INFORMATION SUPPLIED –
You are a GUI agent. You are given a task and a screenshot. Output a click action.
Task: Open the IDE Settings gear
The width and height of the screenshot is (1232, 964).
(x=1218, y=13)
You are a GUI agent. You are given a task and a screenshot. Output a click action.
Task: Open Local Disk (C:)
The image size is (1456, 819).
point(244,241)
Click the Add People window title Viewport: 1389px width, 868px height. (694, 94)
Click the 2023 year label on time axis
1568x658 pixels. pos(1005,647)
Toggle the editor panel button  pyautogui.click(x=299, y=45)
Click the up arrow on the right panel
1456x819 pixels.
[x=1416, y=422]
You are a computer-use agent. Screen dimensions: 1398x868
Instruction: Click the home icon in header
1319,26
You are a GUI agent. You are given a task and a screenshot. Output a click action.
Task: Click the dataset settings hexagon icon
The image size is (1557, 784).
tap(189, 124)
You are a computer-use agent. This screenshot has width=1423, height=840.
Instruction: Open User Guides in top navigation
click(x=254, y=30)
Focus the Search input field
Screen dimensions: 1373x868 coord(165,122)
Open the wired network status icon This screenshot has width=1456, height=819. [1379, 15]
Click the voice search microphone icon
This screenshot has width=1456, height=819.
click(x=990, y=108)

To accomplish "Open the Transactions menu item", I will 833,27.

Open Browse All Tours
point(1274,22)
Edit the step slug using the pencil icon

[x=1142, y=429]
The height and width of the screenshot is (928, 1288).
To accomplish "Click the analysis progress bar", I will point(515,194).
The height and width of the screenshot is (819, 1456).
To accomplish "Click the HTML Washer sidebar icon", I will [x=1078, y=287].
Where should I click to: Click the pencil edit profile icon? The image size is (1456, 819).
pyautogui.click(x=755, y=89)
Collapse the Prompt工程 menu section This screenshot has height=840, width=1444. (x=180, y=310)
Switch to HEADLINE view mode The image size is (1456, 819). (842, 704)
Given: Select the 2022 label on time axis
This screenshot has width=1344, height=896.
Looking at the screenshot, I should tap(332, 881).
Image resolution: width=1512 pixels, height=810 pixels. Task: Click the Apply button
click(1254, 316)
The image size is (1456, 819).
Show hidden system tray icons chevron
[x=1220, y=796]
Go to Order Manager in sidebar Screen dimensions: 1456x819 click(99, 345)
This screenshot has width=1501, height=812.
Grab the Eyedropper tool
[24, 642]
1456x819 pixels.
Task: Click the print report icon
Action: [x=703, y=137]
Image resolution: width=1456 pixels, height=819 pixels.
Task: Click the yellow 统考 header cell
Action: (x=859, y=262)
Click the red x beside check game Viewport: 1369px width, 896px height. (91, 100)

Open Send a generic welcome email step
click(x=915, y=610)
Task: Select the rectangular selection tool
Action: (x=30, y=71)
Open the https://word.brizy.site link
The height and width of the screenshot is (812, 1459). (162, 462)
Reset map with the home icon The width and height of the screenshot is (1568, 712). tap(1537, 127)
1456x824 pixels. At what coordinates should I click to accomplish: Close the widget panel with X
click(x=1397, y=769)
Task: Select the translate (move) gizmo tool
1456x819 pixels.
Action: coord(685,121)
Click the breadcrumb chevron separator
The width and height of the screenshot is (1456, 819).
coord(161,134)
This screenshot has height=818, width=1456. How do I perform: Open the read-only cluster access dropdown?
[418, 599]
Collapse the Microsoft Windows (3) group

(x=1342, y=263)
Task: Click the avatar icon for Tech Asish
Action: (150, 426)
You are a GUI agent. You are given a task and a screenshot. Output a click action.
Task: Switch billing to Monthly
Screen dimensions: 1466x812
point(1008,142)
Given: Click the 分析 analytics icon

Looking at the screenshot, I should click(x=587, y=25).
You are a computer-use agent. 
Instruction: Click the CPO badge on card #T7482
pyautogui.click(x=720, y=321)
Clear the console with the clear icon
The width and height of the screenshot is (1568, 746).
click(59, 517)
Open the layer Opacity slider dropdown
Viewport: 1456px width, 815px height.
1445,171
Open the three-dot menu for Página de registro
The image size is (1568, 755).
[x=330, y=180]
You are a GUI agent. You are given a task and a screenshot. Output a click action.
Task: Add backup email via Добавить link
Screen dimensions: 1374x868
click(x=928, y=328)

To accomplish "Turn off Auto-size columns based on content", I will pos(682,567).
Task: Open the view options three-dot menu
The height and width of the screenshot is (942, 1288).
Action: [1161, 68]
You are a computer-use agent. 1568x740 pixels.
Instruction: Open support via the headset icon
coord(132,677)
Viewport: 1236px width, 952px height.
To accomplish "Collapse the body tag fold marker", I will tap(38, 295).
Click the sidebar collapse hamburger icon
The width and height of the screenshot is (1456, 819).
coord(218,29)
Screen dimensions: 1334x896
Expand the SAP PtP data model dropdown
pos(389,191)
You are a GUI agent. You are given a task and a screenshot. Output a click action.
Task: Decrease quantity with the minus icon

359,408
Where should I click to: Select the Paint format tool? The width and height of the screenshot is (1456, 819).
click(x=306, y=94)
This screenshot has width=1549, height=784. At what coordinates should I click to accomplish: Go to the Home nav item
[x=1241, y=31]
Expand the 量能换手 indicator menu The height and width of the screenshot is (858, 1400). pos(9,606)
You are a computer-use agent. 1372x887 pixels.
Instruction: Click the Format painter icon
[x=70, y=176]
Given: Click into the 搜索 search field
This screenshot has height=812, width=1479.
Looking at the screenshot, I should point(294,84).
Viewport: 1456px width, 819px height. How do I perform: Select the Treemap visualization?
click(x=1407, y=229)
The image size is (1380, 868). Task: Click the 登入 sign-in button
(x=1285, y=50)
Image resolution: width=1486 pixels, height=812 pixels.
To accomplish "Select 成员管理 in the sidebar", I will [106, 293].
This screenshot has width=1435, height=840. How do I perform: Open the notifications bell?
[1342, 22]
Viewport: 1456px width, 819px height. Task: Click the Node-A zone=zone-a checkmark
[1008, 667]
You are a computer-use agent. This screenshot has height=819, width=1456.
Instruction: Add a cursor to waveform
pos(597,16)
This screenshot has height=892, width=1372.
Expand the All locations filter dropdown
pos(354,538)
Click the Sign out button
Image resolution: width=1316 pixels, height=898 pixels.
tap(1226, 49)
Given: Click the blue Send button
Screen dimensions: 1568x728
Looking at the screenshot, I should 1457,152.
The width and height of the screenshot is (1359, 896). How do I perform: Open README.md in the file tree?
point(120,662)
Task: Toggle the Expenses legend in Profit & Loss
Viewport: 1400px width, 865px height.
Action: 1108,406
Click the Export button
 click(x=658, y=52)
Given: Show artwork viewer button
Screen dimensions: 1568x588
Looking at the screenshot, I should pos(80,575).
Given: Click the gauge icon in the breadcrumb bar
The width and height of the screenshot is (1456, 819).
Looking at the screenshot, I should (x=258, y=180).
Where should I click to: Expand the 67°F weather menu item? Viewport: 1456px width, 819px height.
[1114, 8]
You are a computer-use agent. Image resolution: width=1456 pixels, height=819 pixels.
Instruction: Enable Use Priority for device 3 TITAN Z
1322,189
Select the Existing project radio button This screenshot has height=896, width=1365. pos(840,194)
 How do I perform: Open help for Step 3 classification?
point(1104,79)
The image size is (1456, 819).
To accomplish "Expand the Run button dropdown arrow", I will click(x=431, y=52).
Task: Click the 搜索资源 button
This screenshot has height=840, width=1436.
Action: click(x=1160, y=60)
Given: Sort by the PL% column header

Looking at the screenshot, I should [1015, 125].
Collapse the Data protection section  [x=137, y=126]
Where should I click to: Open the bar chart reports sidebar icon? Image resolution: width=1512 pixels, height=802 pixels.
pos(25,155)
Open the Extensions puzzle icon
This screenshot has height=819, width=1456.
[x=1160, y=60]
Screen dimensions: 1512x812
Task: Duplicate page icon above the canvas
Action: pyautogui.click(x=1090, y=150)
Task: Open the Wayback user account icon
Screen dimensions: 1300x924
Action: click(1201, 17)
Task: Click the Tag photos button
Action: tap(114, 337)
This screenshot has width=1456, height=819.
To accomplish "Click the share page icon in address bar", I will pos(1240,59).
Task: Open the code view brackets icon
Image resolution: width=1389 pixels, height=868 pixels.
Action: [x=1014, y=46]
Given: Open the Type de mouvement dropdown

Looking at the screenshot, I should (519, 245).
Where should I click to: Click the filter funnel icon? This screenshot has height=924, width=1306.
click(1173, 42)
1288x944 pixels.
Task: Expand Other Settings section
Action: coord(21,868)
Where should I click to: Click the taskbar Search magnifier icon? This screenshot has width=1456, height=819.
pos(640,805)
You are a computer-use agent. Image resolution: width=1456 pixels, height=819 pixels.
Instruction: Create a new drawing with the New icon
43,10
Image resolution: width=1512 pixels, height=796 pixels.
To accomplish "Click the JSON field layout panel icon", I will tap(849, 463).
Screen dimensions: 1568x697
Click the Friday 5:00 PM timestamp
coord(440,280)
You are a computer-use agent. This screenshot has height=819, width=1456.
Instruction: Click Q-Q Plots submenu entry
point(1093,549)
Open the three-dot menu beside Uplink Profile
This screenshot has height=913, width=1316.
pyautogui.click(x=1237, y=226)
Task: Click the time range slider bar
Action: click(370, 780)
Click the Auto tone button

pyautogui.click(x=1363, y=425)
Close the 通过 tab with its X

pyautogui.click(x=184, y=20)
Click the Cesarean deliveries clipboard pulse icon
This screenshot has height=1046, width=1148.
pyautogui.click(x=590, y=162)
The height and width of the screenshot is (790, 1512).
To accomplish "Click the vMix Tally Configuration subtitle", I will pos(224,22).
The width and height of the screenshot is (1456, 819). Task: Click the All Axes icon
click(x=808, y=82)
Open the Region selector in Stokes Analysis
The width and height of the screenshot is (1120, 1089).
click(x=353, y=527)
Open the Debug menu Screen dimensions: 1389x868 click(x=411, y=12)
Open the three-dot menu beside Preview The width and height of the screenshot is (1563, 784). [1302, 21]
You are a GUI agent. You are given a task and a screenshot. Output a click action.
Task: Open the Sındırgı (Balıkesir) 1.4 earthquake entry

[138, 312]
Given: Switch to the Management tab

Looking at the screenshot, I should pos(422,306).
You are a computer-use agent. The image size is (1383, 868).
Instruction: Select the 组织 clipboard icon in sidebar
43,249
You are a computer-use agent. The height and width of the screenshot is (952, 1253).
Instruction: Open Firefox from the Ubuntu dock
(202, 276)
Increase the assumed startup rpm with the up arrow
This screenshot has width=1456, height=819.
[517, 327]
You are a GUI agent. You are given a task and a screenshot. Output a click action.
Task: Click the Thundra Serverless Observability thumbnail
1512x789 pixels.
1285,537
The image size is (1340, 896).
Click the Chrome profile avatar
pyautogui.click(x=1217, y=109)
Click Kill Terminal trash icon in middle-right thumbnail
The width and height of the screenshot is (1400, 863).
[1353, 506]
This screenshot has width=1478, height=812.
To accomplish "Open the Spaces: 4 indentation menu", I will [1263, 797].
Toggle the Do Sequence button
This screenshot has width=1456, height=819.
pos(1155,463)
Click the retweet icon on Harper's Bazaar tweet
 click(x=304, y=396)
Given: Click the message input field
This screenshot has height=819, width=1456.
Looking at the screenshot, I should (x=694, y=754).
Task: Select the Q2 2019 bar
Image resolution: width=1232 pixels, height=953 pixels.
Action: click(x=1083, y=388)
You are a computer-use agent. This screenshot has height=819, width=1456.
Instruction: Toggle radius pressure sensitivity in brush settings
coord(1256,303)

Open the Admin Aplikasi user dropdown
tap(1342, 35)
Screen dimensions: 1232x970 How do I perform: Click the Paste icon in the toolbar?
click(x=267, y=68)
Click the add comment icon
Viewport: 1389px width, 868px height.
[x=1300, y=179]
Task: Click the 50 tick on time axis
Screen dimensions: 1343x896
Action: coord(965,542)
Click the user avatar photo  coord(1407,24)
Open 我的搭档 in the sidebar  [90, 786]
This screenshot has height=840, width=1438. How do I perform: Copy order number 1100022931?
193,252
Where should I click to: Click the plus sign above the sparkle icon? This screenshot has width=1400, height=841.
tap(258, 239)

WHAT TO PRODUCE –
Give back, word for word, only the lines above from the line holding "The image size is (1568, 755)." to the line holding "This screenshot has height=892, width=1372.", both included.

RESULT FOR THIS EXERCISE –
The image size is (1568, 755).
[x=330, y=180]
You are a GUI agent. You are given a task and a screenshot. Output a click action.
Task: Add backup email via Добавить link
Screen dimensions: 1374x868
click(x=928, y=328)

To accomplish "Turn off Auto-size columns based on content", I will pos(682,567).
Task: Open the view options three-dot menu
The height and width of the screenshot is (942, 1288).
Action: [1161, 68]
You are a computer-use agent. 1568x740 pixels.
Instruction: Open support via the headset icon
coord(132,677)
Viewport: 1236px width, 952px height.
To accomplish "Collapse the body tag fold marker", I will tap(38, 295).
Click the sidebar collapse hamburger icon
The width and height of the screenshot is (1456, 819).
coord(218,29)
Screen dimensions: 1334x896
Expand the SAP PtP data model dropdown
pos(389,191)
You are a GUI agent. You are given a task and a screenshot. Output a click action.
Task: Decrease quantity with the minus icon

359,408
Where should I click to: Select the Paint format tool? The width and height of the screenshot is (1456, 819).
click(x=306, y=94)
This screenshot has width=1549, height=784. At what coordinates should I click to accomplish: Go to the Home nav item
[x=1241, y=31]
Expand the 量能换手 indicator menu The height and width of the screenshot is (858, 1400). pos(9,606)
You are a computer-use agent. 1372x887 pixels.
Instruction: Click the Format painter icon
[x=70, y=176]
Given: Click into the 搜索 search field
This screenshot has height=812, width=1479.
Looking at the screenshot, I should point(294,84).
Viewport: 1456px width, 819px height. How do I perform: Select the Treemap visualization?
click(x=1407, y=229)
The image size is (1380, 868). Task: Click the 登入 sign-in button
(x=1285, y=50)
Image resolution: width=1486 pixels, height=812 pixels.
To accomplish "Select 成员管理 in the sidebar", I will [106, 293].
This screenshot has width=1435, height=840. How do I perform: Open the notifications bell?
[1342, 22]
Viewport: 1456px width, 819px height. Task: Click the Node-A zone=zone-a checkmark
[1008, 667]
You are a computer-use agent. This screenshot has height=819, width=1456.
Instruction: Add a cursor to waveform
pos(597,16)
This screenshot has height=892, width=1372.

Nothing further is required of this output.